◆ **Written task**: Copy the section of the PSyIR back-ends text below word for word, from "SIR back-end#" to "a VisitorError exception).".

For this reason, the base PSyVisitor class provides support for this global
validation by calling the validate_global_constraints() method of each
Node that it visits. The Node base class contains an empty implementation
of this method. Therefore, if a subclass of Node is subject to certain
global constraints then it must override this method and implement the
required checks. If those checks fail then the method should raise a
GenerationError.
Note that, if required, this validation may be disabled by passing
check_global_constraints=False when constructing the PSyIRVisitor
instance:
print_hierarchy = PrintHierarchy(check_global_constraints=False)
Available back-ends#
Currently, there are two back-ends capable of generating Kernel code (a KernelSchedule with all its children), these are:
FortranWriter() in psyclone.psyir.backend.fortran
OpenCLWriter() in psyclone.psyir.backend.opencl
Additionally, there are two partially-implemented back-ends
psyclone.psyir.backend.c which is currently limited to processing partial PSyIR expressions.
SIRWriter() in psyclone.psyir.backend.sir which can generate valid SIR from simple Fortran code conforming to the NEMO API.
SIR back-end#
The SIR back-end is limited in a number of ways:
only Fortran code containing 3 dimensional directly addressed arrays, with simple stencil accesses, iterated with triply nested loops is supported. Imperfectly nested loops, doubly nested loops, etc will cause a
VisitorErrorexception.anything other than real arrays (integer, logical etc.) will cause incorrect SIR code to be produced (see issue #468).
calls are not supported (and will cause a VisitorError exception).
loop bounds are not analysed so it is not possible to add in offset and loop ordering for the vertical. This also means that the ordering of loops (lat/lon/levels) is currently assumed.

◆ **Items**:
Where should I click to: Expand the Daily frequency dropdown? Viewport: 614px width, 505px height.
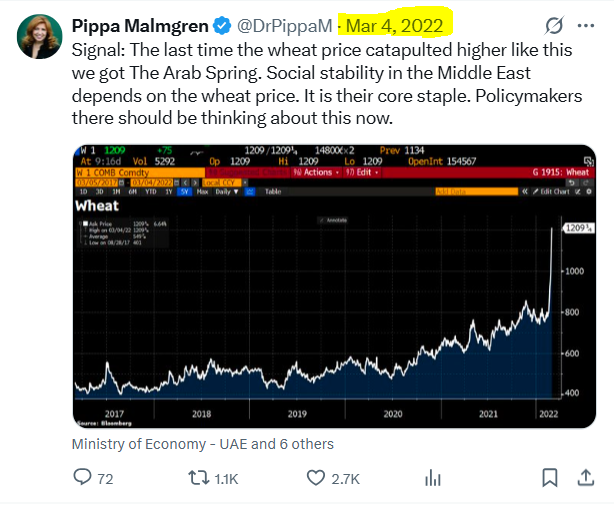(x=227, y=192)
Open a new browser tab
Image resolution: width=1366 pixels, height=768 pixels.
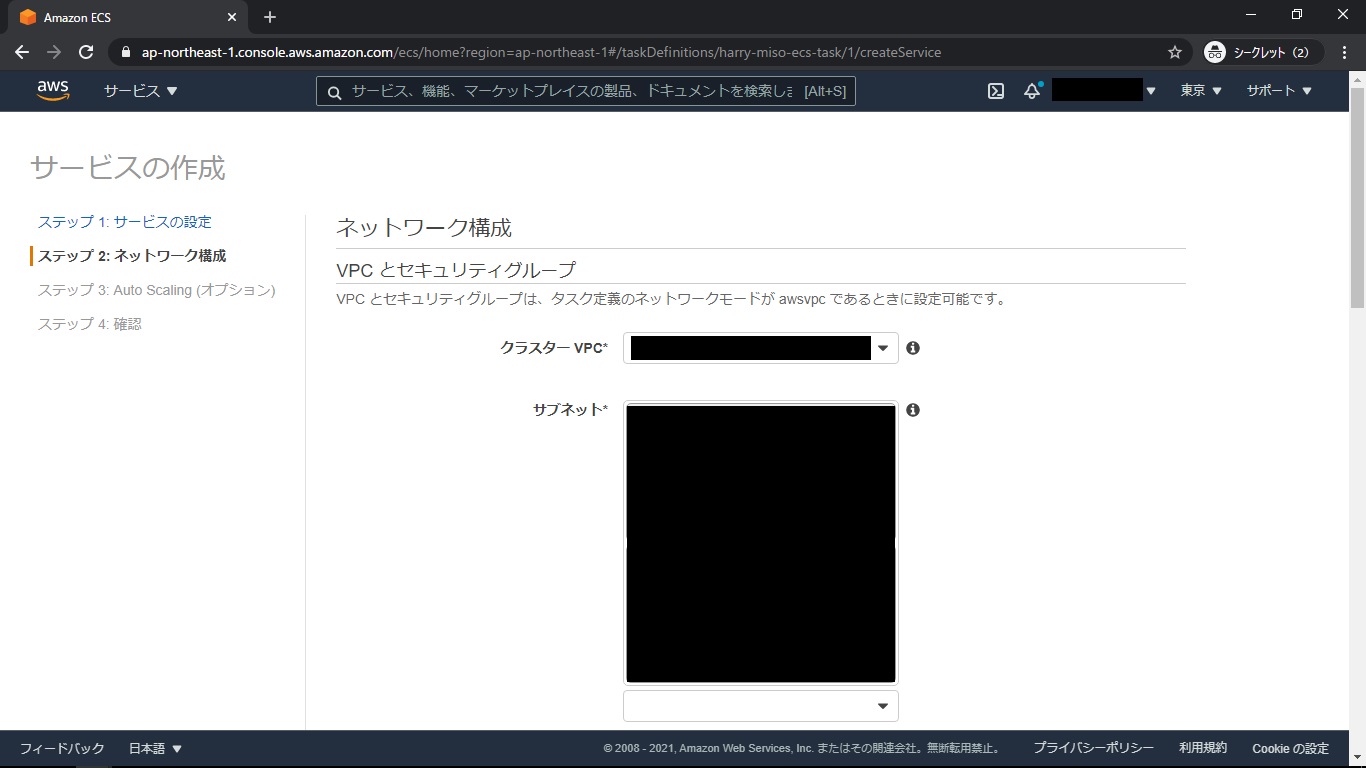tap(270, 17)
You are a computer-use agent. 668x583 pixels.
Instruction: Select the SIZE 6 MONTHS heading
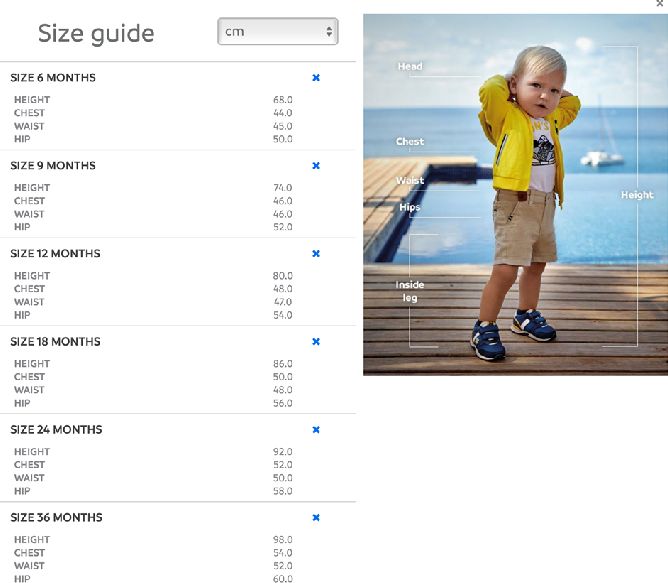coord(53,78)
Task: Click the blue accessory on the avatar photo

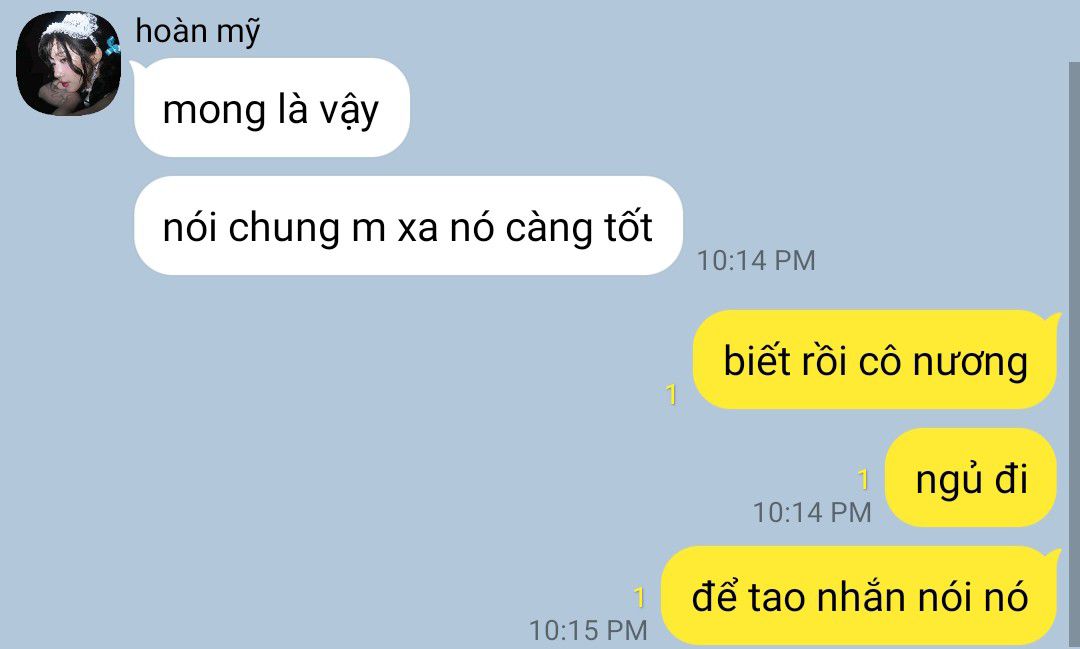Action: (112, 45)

---

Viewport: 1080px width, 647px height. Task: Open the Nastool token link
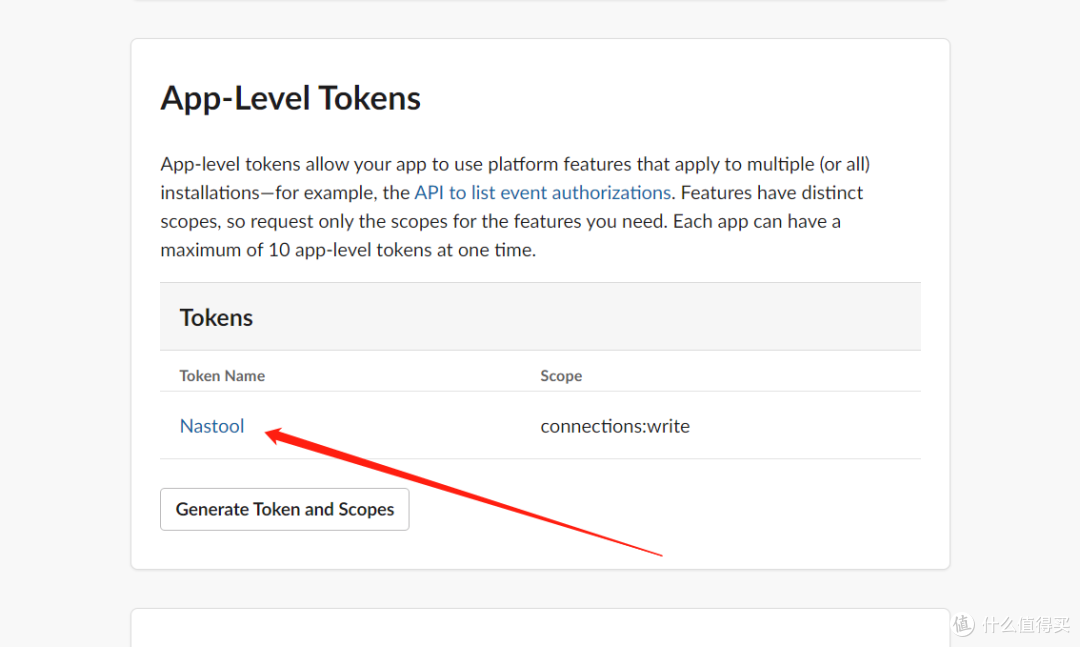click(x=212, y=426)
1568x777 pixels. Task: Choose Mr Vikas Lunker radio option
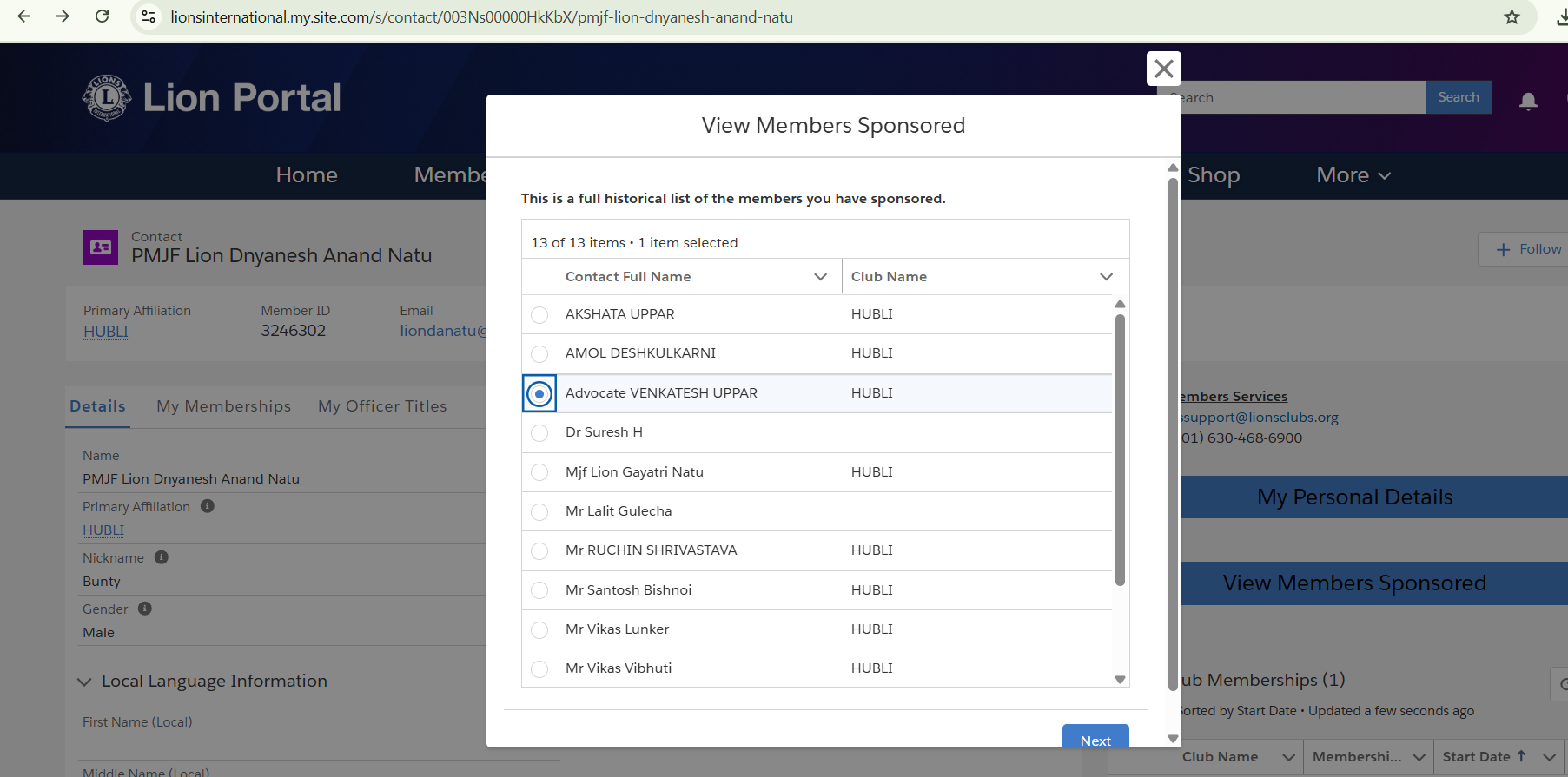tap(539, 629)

--

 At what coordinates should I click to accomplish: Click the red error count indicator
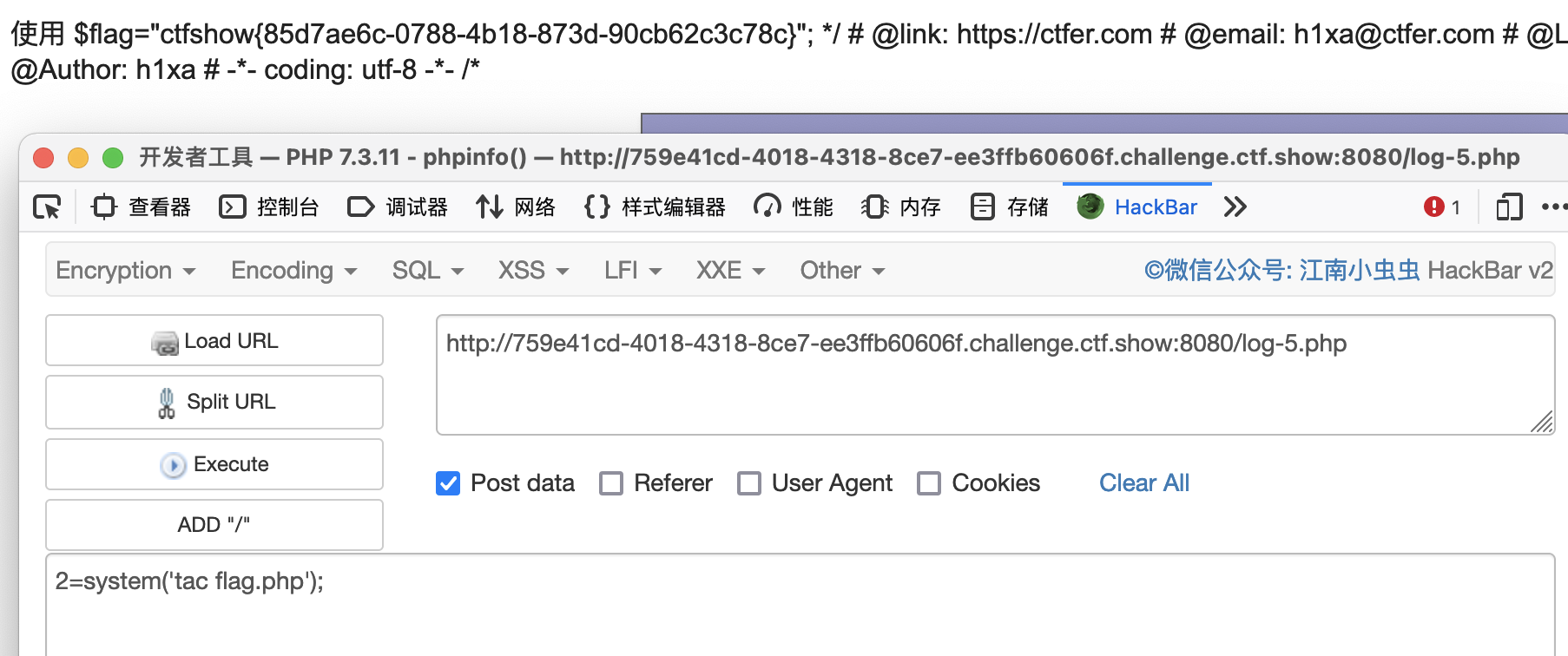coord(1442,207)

◆ **Written response**:
SIR back-end#
The SIR back-end is limited in a number of ways:
only Fortran code containing 3 dimensional directly addressed arrays, with simple stencil accesses, iterated with triply nested loops is supported. Imperfectly nested loops, doubly nested loops, etc will cause a
VisitorErrorexception.anything other than real arrays (integer, logical etc.) will cause incorrect SIR code to be produced (see issue #468).
calls are not supported (and will cause a VisitorError exception).